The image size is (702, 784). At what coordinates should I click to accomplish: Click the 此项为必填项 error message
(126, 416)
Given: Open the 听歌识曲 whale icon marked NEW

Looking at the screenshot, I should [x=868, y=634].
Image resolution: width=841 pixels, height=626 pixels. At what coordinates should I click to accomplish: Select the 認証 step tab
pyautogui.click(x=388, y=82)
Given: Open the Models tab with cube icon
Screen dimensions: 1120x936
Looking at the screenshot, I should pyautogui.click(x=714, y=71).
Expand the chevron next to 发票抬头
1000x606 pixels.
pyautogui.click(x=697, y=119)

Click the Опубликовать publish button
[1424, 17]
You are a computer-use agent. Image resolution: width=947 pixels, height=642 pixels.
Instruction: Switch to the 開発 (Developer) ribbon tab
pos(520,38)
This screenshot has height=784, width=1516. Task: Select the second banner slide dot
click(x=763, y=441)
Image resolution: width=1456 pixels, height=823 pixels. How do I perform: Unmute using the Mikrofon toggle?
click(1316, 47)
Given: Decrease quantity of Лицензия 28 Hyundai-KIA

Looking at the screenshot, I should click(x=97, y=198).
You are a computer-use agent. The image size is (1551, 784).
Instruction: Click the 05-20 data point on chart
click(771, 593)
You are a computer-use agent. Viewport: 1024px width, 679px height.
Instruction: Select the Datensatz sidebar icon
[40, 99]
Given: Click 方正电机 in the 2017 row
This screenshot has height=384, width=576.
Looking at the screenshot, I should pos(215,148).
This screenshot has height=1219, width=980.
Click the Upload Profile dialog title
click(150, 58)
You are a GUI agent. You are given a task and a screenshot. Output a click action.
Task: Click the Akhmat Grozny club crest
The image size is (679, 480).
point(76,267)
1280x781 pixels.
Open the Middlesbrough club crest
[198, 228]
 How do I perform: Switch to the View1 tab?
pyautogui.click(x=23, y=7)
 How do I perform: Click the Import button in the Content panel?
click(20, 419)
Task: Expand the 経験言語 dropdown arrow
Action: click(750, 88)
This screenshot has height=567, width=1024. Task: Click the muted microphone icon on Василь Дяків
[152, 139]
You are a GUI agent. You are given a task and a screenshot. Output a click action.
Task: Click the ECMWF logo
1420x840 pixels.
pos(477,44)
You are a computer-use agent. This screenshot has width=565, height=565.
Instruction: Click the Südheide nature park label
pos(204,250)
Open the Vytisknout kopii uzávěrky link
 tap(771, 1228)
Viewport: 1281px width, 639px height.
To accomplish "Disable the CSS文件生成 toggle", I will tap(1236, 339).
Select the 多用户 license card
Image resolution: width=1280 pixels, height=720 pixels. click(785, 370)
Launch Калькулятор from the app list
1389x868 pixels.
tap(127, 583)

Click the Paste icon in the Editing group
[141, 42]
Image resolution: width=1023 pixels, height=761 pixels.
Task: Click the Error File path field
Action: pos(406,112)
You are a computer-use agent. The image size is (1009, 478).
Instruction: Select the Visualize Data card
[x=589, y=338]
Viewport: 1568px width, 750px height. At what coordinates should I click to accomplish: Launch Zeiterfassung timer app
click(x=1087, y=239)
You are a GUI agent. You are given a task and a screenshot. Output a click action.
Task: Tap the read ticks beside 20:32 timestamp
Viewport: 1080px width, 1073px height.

====================

HOW TO COMPLETE THIS TASK
The response is the exact set of lines from the one holding "Click the Paste icon in the Editing group" through the last line of the material.

ANSWER FOR THIS EXERCISE
Click the Paste icon in the Editing group
[141, 42]
Image resolution: width=1023 pixels, height=761 pixels.
Task: Click the Error File path field
Action: pos(406,112)
You are a computer-use agent. The image size is (1009, 478).
Instruction: Select the Visualize Data card
[x=589, y=338]
Viewport: 1568px width, 750px height. At what coordinates should I click to accomplish: Launch Zeiterfassung timer app
click(x=1087, y=239)
You are a GUI agent. You are given a task and a screenshot. Output a click action.
Task: Tap the read ticks beside 20:32 timestamp
Viewport: 1080px width, 1073px height.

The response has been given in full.